# Request:
Pull out each line in the records below that contains the word "chevron", and copy those lines in full.
__________________________________________________
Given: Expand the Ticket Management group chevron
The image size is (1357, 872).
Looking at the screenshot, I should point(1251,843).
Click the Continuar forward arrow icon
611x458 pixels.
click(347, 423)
__________________________________________________
# Final answer:
Given: Expand the Ticket Management group chevron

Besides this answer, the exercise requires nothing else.